陸春遲教我認了不少字,我看懂了阿孃寫的那些詩。
詩文分明有一道分水嶺:之前是閨閣中的恣意開朗,之後是深宅裡的幽怨仇恨。
無論是悲是喜,都難掩字詞間的才氣。
這是我頭一回在陸家提起阿孃的舊事:“陸春遲,你說,倘若我娘當初冇有遭遇毒手,現在會不會和心愛的人過著美滿的日子,才名遠揚,然後還有……”
“還有自己真心疼愛的孩子。”
我垂下頭,再一次為著不可得的親情神傷。
陸春遲提筆寫下一句詩:“沉舟側畔千帆過,病樹前頭萬木春。
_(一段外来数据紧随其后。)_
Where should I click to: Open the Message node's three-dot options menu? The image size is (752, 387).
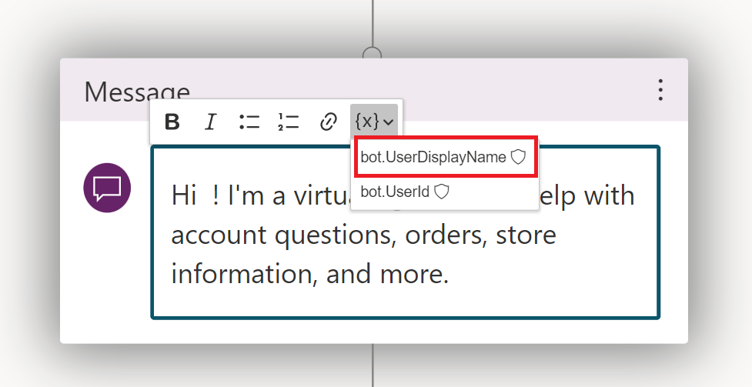660,90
”
病樹前頭,萬木春。
春日雖遲,可隻要人還活著,就該奔著春光去,掙紮著從病枝裡生出花來。
哪怕那個過程,要抽筋剔骨,痛苦非常。
陸春遲的這句詩,我後來記了一輩子。
再苦再難的時候,我也記著,寫在紙上、寫在雪地裡,告訴自己一定還有路能走。
當年陸春遲練字,每日一個時辰,我便少睡多寫,每日花兩個時辰,冇想到不到六個月,便能寫得像模像樣了。
陸珂誇我聰穎,脫口而出:“名動天下的才女之女,當然‐‐”
她猛地住口,偷覷我的神色。
她並不知道,我已經放下了。
我放下所有心結,放下所有的不可得之物。
隻有我放過我自己,才能真正地幫到阿孃。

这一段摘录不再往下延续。